Barolo, król win i wino królów, powstaje z gron szczepu Nebbiolo w winnicach leżących w 11 gminach na południowy zachód od Alby, przed wypuszczeniem na rynek jest starzone co najmniej 38 miesięcy, w tym beczkowane co najmniej przez 18 miesięcy we francuskich barrique o pojemności 225l., tradycyjnych botti - ok. 5000l., lub średniej wielkości beczkach typu tonneau - 500l.

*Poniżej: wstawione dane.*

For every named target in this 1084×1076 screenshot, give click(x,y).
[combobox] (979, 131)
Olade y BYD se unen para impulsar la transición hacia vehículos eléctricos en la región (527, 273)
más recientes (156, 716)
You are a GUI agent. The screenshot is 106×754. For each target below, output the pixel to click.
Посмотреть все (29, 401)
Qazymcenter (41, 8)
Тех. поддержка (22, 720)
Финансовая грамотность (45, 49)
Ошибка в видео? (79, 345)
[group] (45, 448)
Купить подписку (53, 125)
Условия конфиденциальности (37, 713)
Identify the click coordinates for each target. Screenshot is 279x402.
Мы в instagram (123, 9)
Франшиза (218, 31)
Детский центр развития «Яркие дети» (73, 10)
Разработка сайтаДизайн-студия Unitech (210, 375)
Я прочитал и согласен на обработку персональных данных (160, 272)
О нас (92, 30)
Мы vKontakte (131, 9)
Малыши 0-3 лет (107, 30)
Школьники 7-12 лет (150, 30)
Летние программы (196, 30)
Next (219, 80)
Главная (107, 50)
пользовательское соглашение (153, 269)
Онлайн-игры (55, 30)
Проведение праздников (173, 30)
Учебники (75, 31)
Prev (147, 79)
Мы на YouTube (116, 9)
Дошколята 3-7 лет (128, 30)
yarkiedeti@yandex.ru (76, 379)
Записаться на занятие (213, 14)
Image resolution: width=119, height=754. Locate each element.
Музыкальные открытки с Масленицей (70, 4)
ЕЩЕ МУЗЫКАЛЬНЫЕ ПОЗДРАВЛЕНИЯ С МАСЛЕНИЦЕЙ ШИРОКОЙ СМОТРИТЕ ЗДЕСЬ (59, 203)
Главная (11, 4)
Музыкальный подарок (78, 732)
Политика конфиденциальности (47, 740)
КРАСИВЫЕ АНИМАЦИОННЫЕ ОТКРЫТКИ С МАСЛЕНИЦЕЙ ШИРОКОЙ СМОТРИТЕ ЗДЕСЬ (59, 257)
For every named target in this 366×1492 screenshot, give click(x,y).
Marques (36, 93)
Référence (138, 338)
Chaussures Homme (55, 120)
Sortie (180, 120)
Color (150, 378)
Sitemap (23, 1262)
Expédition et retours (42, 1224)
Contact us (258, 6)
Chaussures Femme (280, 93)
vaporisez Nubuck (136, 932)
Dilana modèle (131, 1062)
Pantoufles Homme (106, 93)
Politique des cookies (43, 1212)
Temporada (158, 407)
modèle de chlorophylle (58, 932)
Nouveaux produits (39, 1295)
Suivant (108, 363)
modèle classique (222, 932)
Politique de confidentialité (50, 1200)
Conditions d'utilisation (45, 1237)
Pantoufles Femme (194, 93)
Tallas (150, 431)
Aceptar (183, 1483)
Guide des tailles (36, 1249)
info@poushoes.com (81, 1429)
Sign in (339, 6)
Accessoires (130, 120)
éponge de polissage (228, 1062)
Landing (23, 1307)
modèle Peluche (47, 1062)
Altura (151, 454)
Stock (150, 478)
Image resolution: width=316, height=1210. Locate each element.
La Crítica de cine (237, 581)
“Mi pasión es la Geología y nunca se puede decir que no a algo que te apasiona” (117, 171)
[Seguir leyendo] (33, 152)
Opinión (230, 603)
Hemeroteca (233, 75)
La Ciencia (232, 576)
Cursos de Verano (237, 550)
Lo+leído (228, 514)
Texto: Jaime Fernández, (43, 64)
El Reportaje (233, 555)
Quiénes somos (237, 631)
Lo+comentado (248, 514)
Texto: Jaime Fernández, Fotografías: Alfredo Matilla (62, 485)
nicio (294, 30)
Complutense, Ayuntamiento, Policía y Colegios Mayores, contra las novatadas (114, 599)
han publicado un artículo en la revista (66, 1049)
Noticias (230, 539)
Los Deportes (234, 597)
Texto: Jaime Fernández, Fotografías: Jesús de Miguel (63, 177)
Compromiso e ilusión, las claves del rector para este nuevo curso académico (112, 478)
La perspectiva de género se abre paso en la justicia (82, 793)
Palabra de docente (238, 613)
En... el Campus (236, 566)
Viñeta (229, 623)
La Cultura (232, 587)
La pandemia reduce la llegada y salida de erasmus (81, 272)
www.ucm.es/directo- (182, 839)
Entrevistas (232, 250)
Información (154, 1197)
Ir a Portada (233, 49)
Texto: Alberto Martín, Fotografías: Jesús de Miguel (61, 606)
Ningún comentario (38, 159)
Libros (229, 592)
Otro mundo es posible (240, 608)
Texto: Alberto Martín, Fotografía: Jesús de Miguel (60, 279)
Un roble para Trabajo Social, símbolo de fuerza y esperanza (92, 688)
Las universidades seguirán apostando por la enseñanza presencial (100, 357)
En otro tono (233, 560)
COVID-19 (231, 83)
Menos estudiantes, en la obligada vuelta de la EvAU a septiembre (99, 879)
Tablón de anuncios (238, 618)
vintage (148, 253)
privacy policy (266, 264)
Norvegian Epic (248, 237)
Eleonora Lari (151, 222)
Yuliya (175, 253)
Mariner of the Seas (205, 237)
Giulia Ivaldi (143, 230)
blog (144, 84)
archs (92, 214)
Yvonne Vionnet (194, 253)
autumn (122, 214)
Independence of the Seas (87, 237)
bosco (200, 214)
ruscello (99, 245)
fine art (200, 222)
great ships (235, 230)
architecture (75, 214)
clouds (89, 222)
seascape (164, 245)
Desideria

Tymczasem Barbaresco, Królowa Piemontu, powstające w 4 gminach na północny wschód od Alby, musi być starzone jedynie 2 lata, w tym co najmniej rok w beczce. Co to oznacza dla wina? Barolo będzie miało więcej tanin, będzie mocniej skoncentrowane i później gotowe do picia, ale zarazem długowieczne. Barbaresco będzie bardziej owocowe, rześkie i szybciej gotowe do picia. Tyle mówi teoria, w jakiś sposób podparta praktyką. Ale Barolo, czy Barbaresco powinny być reprezentatywne oraz w odpowiednim wieku. Barolo rozwija się nadal w butelce przez 30-50 lat, a dojrzałość osiąga dopiero po 20-25 latach, Barbaresco rozwija się krócej, ale i tak najlepsze jest dopiero ok. 10 lat po zbiorach.
 

Tymczasem, od importerów na degustację otrzymaliśmy wina głównie z roczników 2010-2011. Jeżeli dla Barbaresco to jeszcze wiek młodzieżowy, to dla Barolo zupełnie niemowlęcy. Jak więc mieliśmy je oceniać i porównywać? Jak wyczuć różnicę jeśli wina te nie były jeszcze w pełni uformowane, ani odpowiednio dojrzałe? Zamiast bogatych tanin mieliśmy surowe beczki, zamiast różanych i fiołkowych nut aromatycznych, nosy skąpe a ciała nieproporcjonalne, jak u pryszczatego nastolatka. Mam też wrażenie, że niektóre z nich nie były dobrymi Barolo i ich ewentualny konsument może, co najwyżej zrazić się, nie tylko do tego wina, ale do importera lub co gorsza do picia wina w ogóle.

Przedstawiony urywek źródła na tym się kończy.